Objectives: This study investigated the cardioprotective effects of stachydrine (STA) in lipopolysaccharide (LPS)-induced septic mice and H9c2 cardiomyocytes, focusing on its anti-apoptotic, anti-inflammatory, and anti-ferroptotic actions.

Methods: We established an LPS-induced sepsis model in mice and an LPS-stimulated H9c2 cardiomyocyte model in vitro.

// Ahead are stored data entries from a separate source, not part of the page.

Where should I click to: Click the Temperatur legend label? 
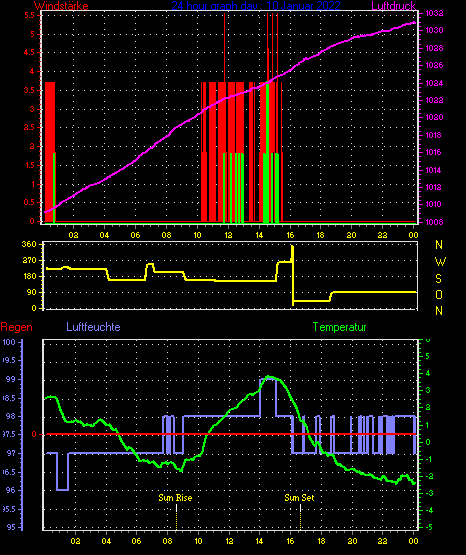click(x=339, y=327)
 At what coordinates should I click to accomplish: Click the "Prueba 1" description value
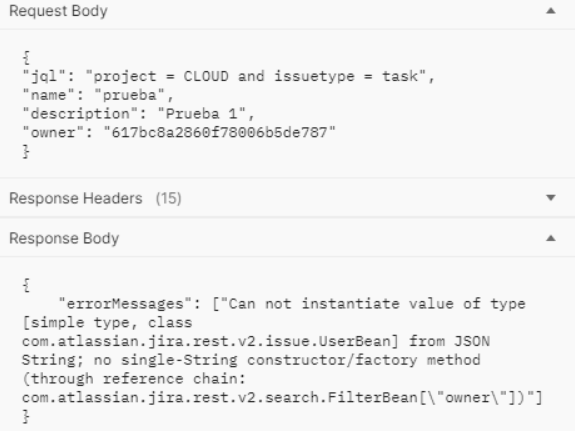coord(201,114)
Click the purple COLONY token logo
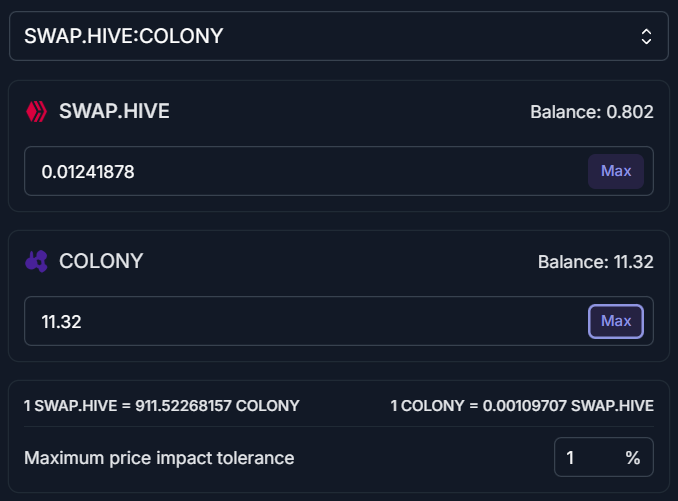 36,261
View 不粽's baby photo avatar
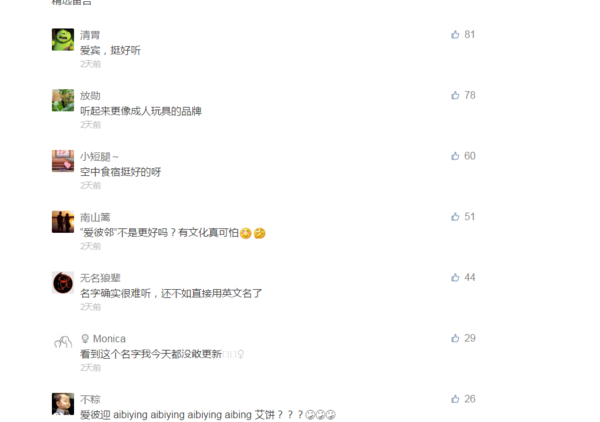The width and height of the screenshot is (600, 422). (x=63, y=404)
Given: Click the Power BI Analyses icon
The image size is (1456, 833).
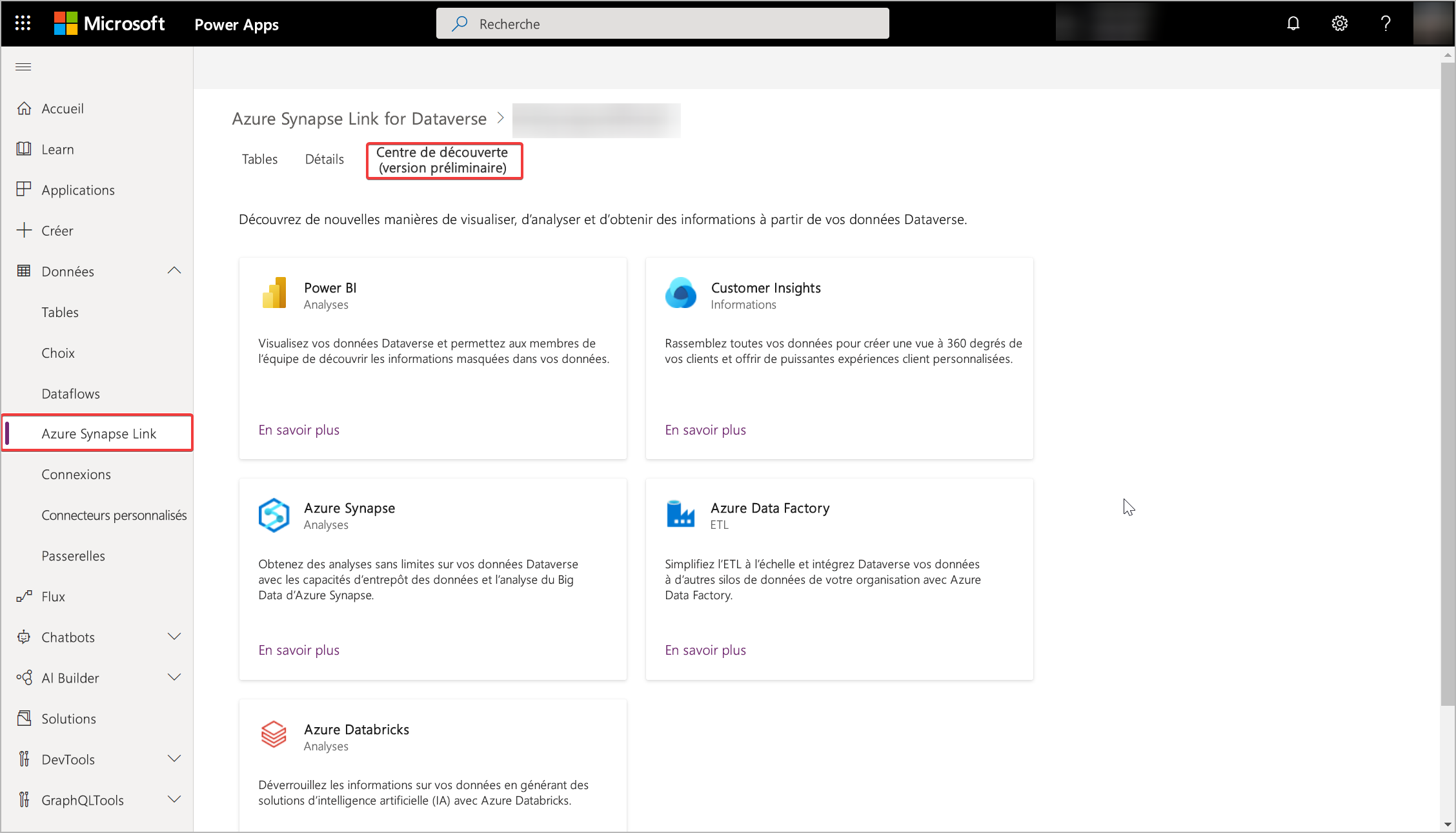Looking at the screenshot, I should point(274,291).
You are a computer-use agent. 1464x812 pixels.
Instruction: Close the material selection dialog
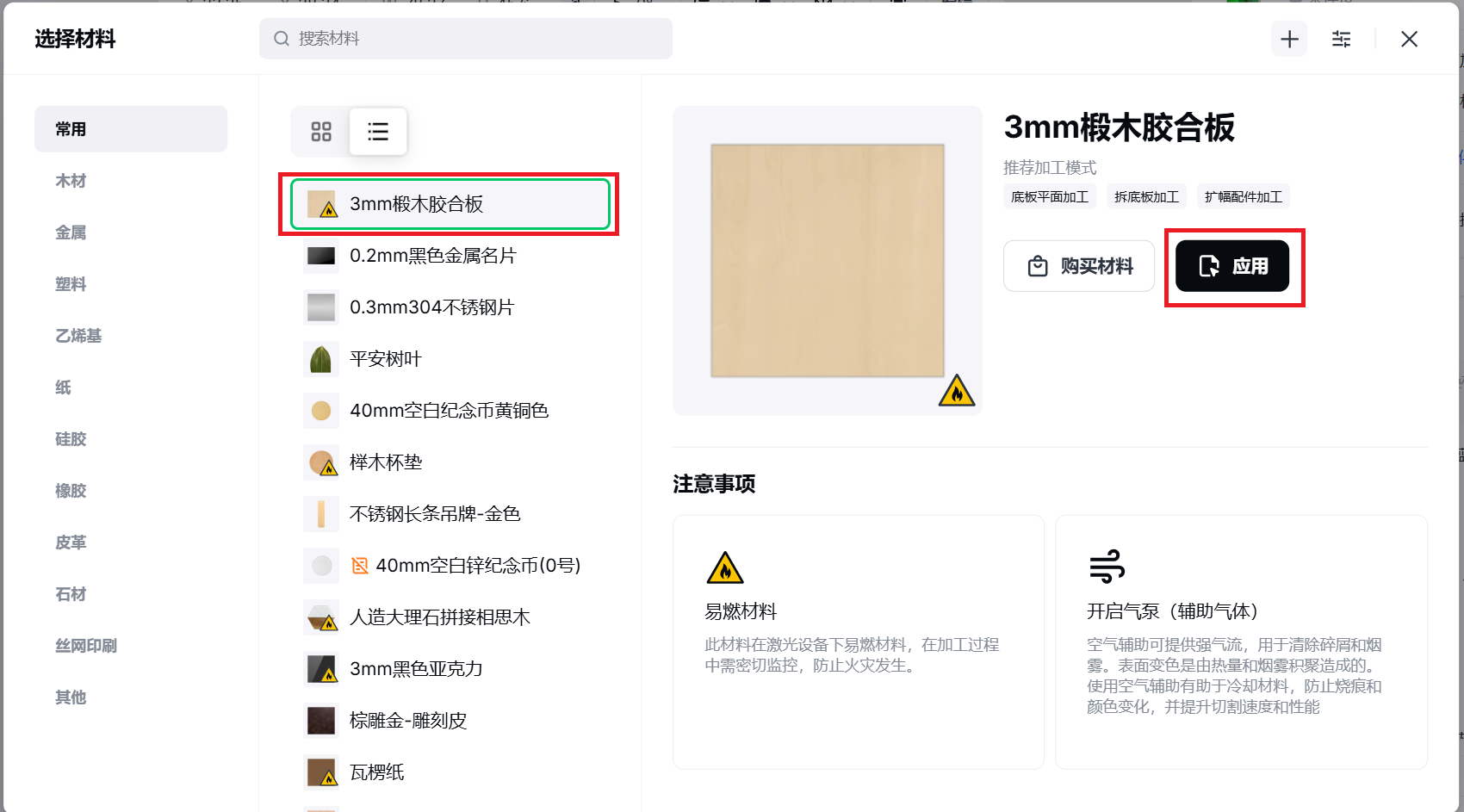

Results: STA markedly reduced LPS-induced myocardial apoptosis, as demonstrated by decreased TUNEL-positive cells, and attenuated the elevation of serum cardiac injury markers, including creatine kinase-MB (CK-MB), lactate dehydrogenase (LDH), brain natriuretic peptide (BNP), cardiac troponin I (cTnI), and cardiac troponin T (cTnT) levels. STA also suppressed systemic inflammation, significantly reducing interleukin-1 beta (IL-1β), IL-6, and tumor necrosis factor-alpha (TNF-α) levels at both mRNA and protein levels. Additionally, STA significantly inhibited LPS-induced production of pro-inflammatory cytokines in H9c2 cardiomyocytes. Mechanistically, STA activated the SIRT1/Nrf2 signaling axis and enhanced the expression of ferroptosis-related proteins, solute carrier family 7 member 11 (SLC7A11) and glutathione peroxidase 4 (GPX4). Additionally, STA reduced oxidative stress and iron accumulation by decreasing malondialdehyde (MDA), Total Fe, and Fe²⁺ levels, while increasing glutathione (GSH) content in cardiomyocytes.

Conclusion: Our results suggest that STA confers robust cardioprotective effects in LPS-induced models by mitigating apoptosis, inflammation, and ferroptosis, partly via SIRT1/GPX4 pathway activation.